Aktuelle Informationen zur Einschränkung von Werkstätten für Menschen mit Behinderung

Fachinformation - geschrieben am Donnerstag, 16. April 2020 - 12:40

Diese Fachinformation wird regelmäßig aktualisiert. Stand: 24. Mai 2020 

Das Ministeriums für Soziales und Integration hat die Verlängerung der Corona-VO-WfbM in Ihrer vierten Änderungdverordnung der Corona-VO WfbM geregelt. Die konsolidierte Fassung der Corona-Verordnung des Ministeriums für Soziales und Integration tritt am Freitag, 29.Mai 2020 in Kraft. Die Corona-VO WfbM tritt am 15. Juni 2020 außer Kraft.

Folgende Eckpunkte werden in der vierten Änderungsverordnung geregelt:

(Änderungen sind in der konsolidierten Fassung gelb markiert)
  • die Regelungen der Verordnung finden auch für andere Leistungsanbieter nach § 60 SGB IX entsprechend Anwendung (§ 1 Abs. 1 CoronaVO)
  • in der neuen CoronaVO wird auf eine feste zahlenmäßige Vorgabe der Werkstattbeschäftigten und FuB-Betreuten verzichtet, wenn: (§ 3 CoronaVO):
    • ein Maßnahmenkonzept vorliegt aus dem die Wirksamkeit der Leistungen zur Teilhabe am Arbeitsleben in der WfbM ersichtlich ist
    • die Teilnahme der Werkstattbeschäftigten auf freiweilliger Basis beruht
    • sichgestellt wird, dass einzel oder in Kleingruppen, deren Größe entsprechend der körperlichen Konstitution der beschäftigten Menschen mit Behinderung und den räumlichen Gegebenheiten festgelegt wurde, gearbeitet und betreut wird
    • die Betreuung in angegliederten Förderstätten in Kleingruppen mit höchstens drei Menschen mit Behinderung erfolgt
    • die Kleingruppen möglichst getrennt nach Wohngruppen und Wohnheimen oder zu Hause wohnenden Menschen mit Behinderung zusammengestellt sind
    • Infektionsschutzkonzept des Trägers für die Fahrdienste und den Betrieb der Werkstatt und der Förderstätte und Schließungsszenarien für den Infektionsfall umfasst
  • Notbetreuung geht bei begrenztem Platzangebot einer Beschäftigung vor (§ 1a Abs. 1 S. 3 CoronaVO)

In der vierten Änderungdverordnung der Corona-VO WfbM wird auch die Durchführung von Gruppenangeboten in der Eingliederungshilfe unter anderem für die Interdisziplinären Frühförderstellen sowie familienentlastende Dienste und Offene Hilfen unter folgender Voraussetzung geregelt:

  • Gruppenangeboten in interdisziplinären Frühförderstellen nach § 46 SGB IX auf drei Kinder begrenzt
  • Gruppenangeboten von familienentlastenden Diensten in der Behindertenhilfe sowie die Durchführung von heilpädagogische Gruppenangebote nach § 79 SGB IX auf sechs Teilnehmer*innen begrenzt.

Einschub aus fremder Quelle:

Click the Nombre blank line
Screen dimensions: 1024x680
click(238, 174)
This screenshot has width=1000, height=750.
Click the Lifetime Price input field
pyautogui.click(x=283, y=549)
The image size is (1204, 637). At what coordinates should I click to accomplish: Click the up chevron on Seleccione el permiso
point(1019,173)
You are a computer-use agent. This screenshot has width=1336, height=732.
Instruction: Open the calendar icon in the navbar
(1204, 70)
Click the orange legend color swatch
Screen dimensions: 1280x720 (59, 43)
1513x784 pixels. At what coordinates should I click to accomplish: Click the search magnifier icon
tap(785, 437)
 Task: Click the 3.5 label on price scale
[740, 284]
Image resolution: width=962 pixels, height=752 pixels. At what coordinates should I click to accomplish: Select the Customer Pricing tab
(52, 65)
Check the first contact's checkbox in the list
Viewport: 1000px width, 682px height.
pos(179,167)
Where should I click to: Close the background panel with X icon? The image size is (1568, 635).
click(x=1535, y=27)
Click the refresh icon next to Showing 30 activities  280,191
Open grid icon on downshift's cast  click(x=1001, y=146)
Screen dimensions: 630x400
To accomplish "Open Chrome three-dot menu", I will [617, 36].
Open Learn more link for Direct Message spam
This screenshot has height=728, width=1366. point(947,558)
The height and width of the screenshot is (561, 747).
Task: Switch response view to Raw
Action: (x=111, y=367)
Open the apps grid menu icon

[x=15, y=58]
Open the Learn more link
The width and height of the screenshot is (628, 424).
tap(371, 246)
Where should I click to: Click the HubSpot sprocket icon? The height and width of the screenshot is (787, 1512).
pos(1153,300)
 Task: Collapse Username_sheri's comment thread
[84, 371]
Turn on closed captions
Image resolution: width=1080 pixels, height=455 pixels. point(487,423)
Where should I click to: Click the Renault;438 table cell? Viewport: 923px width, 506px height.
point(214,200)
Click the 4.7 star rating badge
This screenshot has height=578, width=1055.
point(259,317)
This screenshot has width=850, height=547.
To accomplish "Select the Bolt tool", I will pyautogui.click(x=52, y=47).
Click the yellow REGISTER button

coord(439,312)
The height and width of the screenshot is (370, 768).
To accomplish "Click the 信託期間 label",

Das Ministerium für Soziales und Integration hat zur vierten Änderungsverordnung der CoronaVO WfbM und deren Änderungen eine Handreichung zur Änderung der CoronaVO WfbM erstellt. Die Änderungen entsprechen einer weiteren schrittweise Öffnung der Werkstätten für Menschen mit Behinderung.

Vor Beginn der schrittweisen Lockerungen in Werkstätten für Menschen mit Behinderungen, hat das Ministerium für Soziales und Integration die Verbände um Rückmeldungen zu möglichen Konzepten zum Widereinstieg gebeten. Eine Zusammenfassung der Vorschläge für Konzepte zum Wiedereinstieg in den Werkstatt- sowie Förder- und Betreuungsbereichbetrieb stellen wir Ihnen unter "Wichtige Dokumente zur Thematik" zur Verfügung.

Eine Arbeitsgruppe der Landesarbeitsgemeinschaft WfbM hat sich mit der Erarbeitung einer Öffnungsstrategie und Standards zur schrittweisen Öffnung beschäftigt. Es entstand eine Handlungsleitfaden  zur schrittweisen Wiedereröffnung der Werkstätten. Diese dienten auch als Richtlinie für das Ministerium für Soziales und Integration zur Erstellung der aktuell vorliegenden Änderungen der CoronaVO WfbM und der schrittweisen Öffnung der Werkstätten für Menschen mit Behinderung.